• [The problem]:
Filter the rows below, keeping only the lines that contain the word "above". Case counts.

--- Stored records ---

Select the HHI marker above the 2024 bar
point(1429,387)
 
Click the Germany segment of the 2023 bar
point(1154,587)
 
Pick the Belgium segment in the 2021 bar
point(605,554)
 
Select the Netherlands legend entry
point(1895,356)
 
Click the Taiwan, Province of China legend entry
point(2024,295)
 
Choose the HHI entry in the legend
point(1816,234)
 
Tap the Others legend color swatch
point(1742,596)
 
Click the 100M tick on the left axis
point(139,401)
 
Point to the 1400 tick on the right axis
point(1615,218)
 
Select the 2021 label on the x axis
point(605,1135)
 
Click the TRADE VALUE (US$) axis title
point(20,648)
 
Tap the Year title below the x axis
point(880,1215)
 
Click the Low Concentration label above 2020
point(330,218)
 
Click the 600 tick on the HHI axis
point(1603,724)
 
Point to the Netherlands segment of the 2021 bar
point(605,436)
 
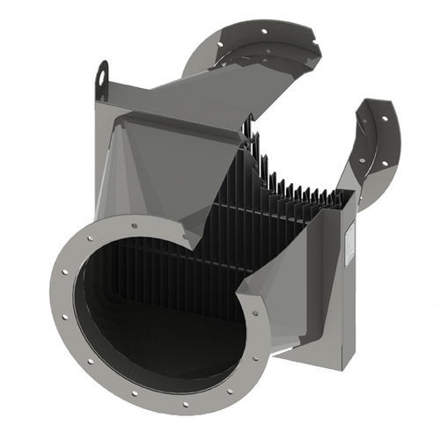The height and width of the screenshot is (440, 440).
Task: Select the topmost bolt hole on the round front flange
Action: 134,225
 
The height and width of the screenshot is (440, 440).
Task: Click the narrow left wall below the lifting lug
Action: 98,158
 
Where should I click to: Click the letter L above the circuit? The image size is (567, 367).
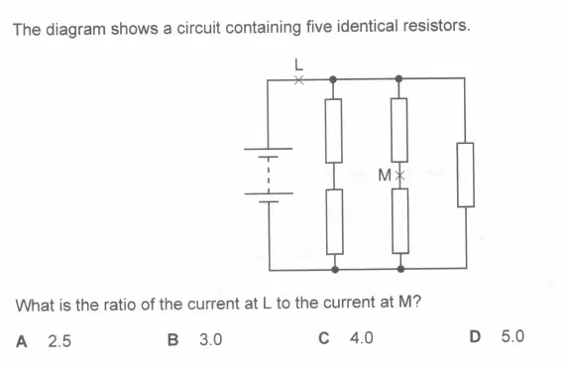tap(298, 64)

---

• [Written response]:
Select the HHI marker above the 2024 bar
Click the Low Concentration label above 2020
Where should I click to: Click the letter L above the circuit? The image size is (567, 367).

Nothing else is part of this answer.